The stock market has been on a roller coaster ride for some time now, with the BSE Sensex fluctuating by almost 1000 points every day for the last few days. At this level of volatility, you might be wondering whether to invest or wait for the market to calm down.
Actually, it is the inherent nature of stock markets to be volatile. With every dip providing an opportunity to invest, higher volatility gives investors a chance to get a higher return. However, the chance of losing money is also high if an investor doesn’t have capacity to withstand a notional loss, which is mostly short term in nature.
The most important rule of investing is to get your money in at the right time to optimise gains. So, when the market dips, you may optimise your return by investing more.
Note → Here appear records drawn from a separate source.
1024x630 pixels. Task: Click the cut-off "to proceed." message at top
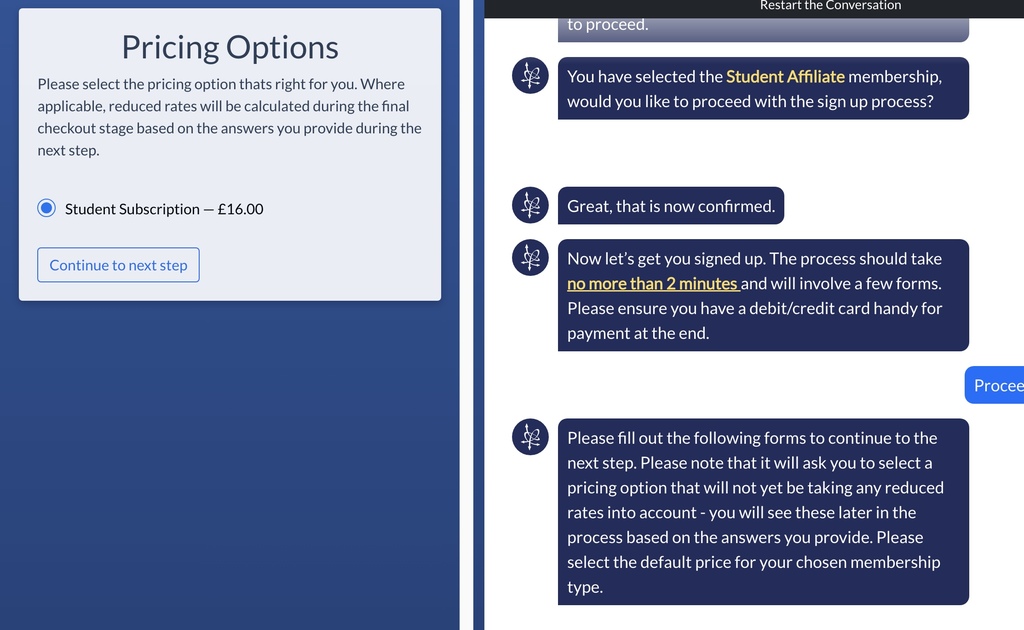coord(763,26)
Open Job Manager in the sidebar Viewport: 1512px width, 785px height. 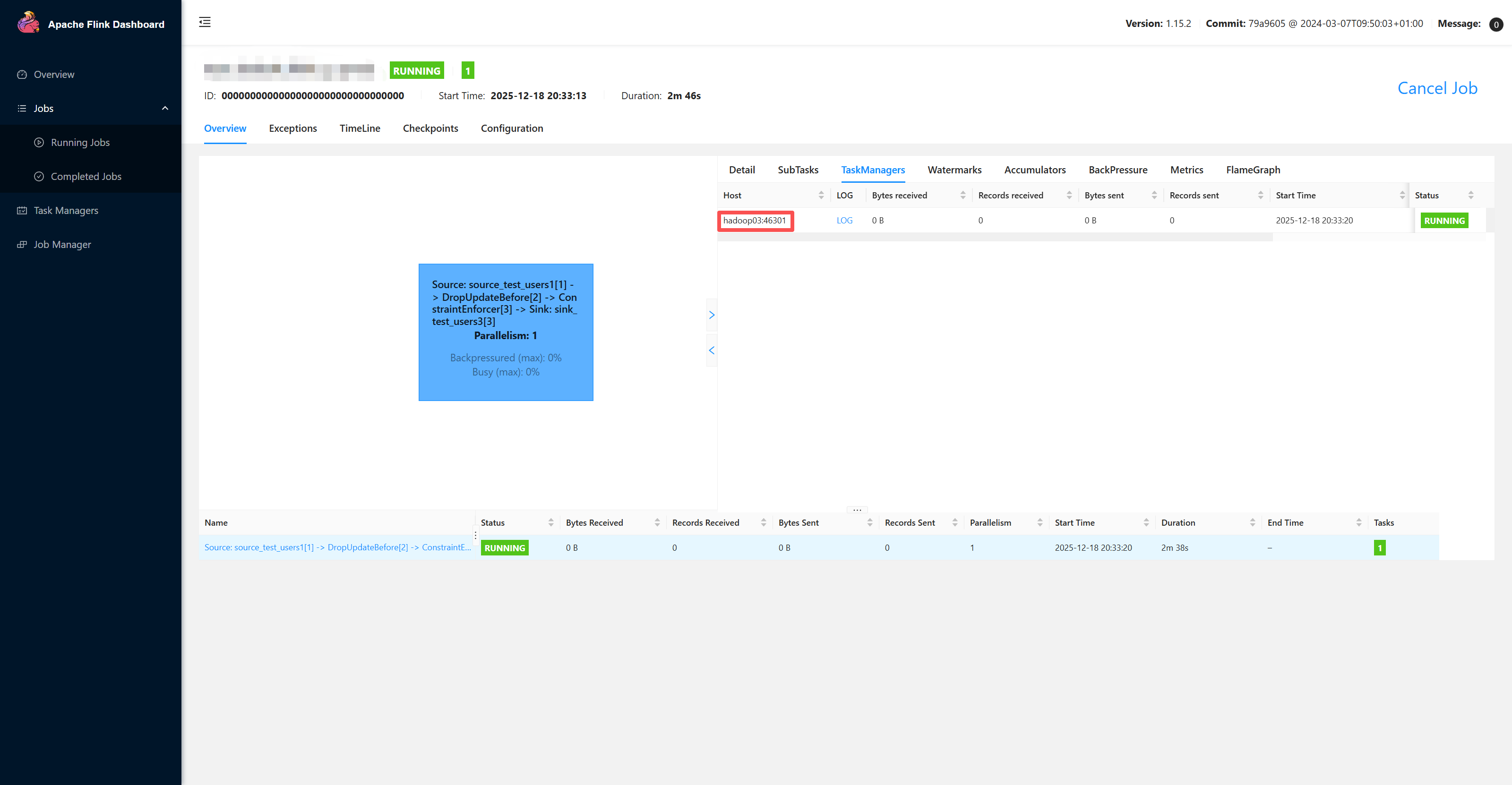tap(62, 245)
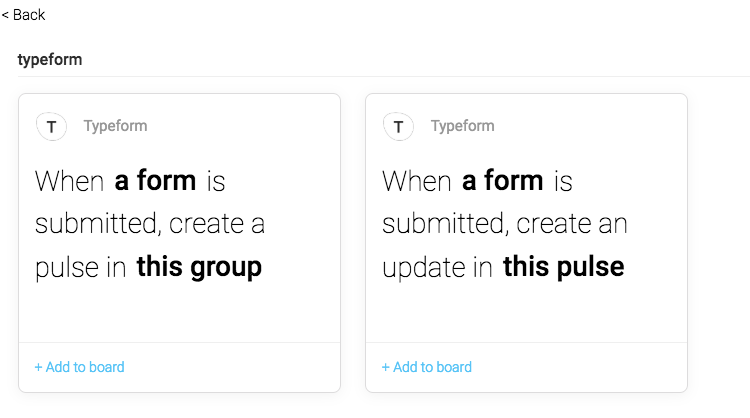Click the word 'When' in the update card
Image resolution: width=750 pixels, height=418 pixels.
coord(417,181)
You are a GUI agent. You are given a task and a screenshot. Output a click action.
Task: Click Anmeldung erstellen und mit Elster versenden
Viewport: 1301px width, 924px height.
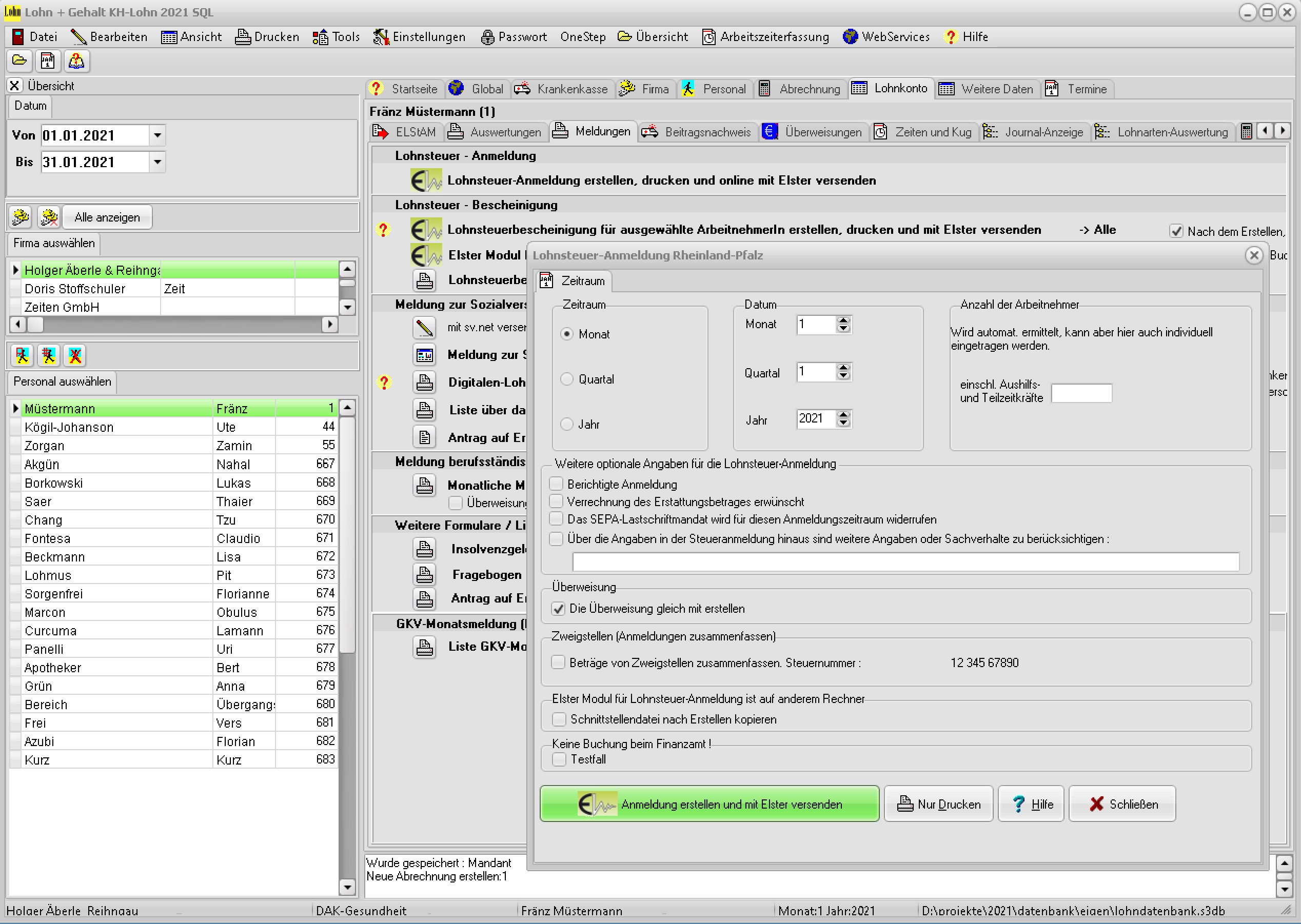click(x=709, y=804)
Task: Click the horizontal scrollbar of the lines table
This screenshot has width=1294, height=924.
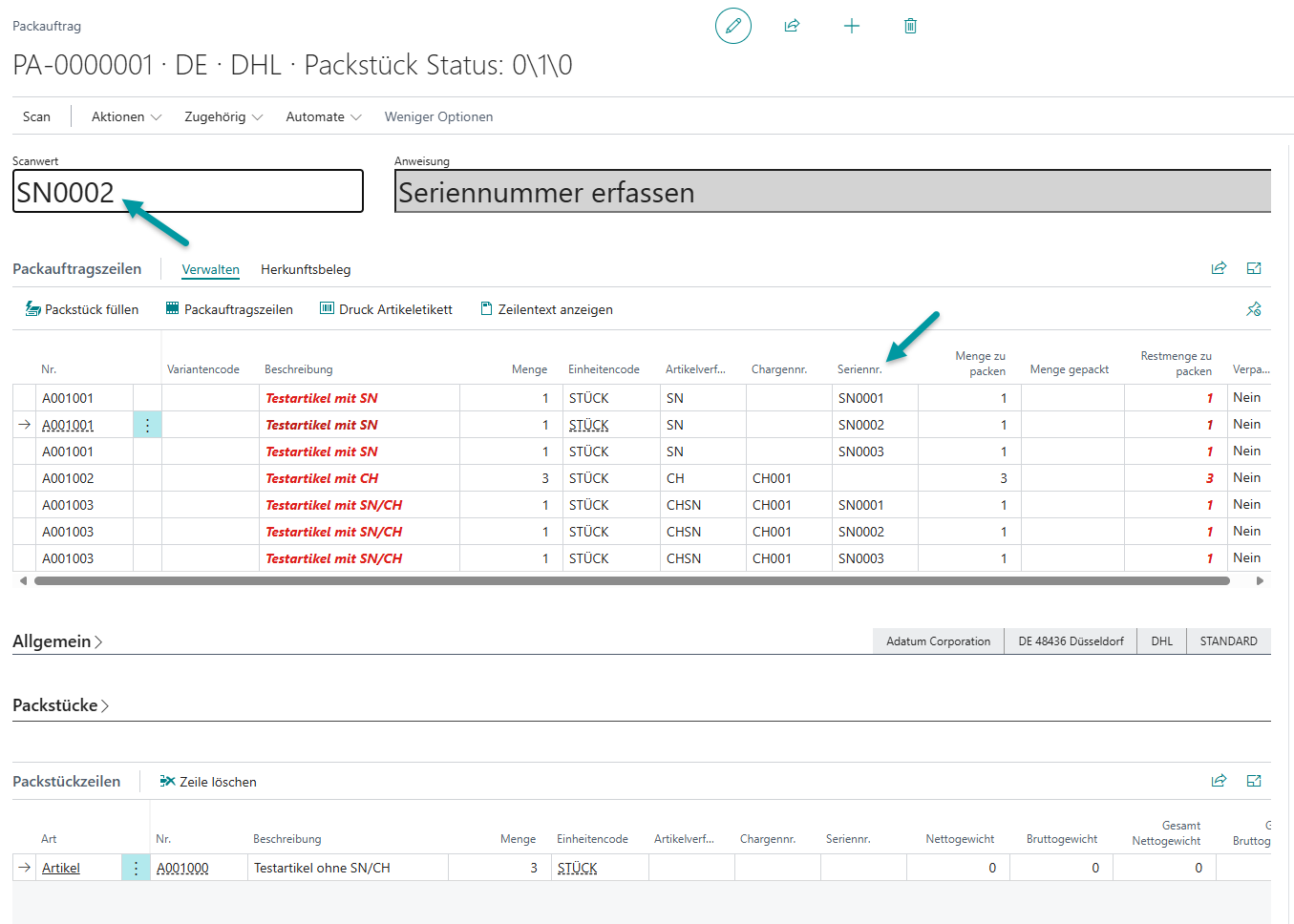Action: (x=630, y=580)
Smart investing is all about riding the trend. So, without missing the opportunity by waiting for market corrections, it’s better to invest regularly.
It’s also said that people lose more money by wasting time in their quest for time the market than the market corrections itself. So, the best way of taking advantage of the market volatility is to invest through Systematic Investment Plan (SIP) in a suitable equity-oriented mutual fund (MF) scheme. Depending on different financial goals, different SIPs may be started in different MF schemes.
As investments are made in regular intervals through SIP, money gets invested in both high and low market cycles.
While the value of total investments go up during up market, investors get the benefit of getting higher units during down market.
The benefits of continuing your SIPs are as follows:
As the best way to get more return is to invest in a low market, you may purchase MF units at a lower Net Asset Value (NAV) owing to the recent equity market fall.
Higher Unit Allotment
At a lower NAV, you will get your money’s worth by accumulating more units.
Optimise Potential Returns
With higher units in your portfolio, you will have the potential of getting a higher return when the NAV goes up. You may take advantage of the current down market and make additional investments to optimise your potential returns.
So, you should continue your SIP as you can purchase more units for the same fixed amount you invest periodically.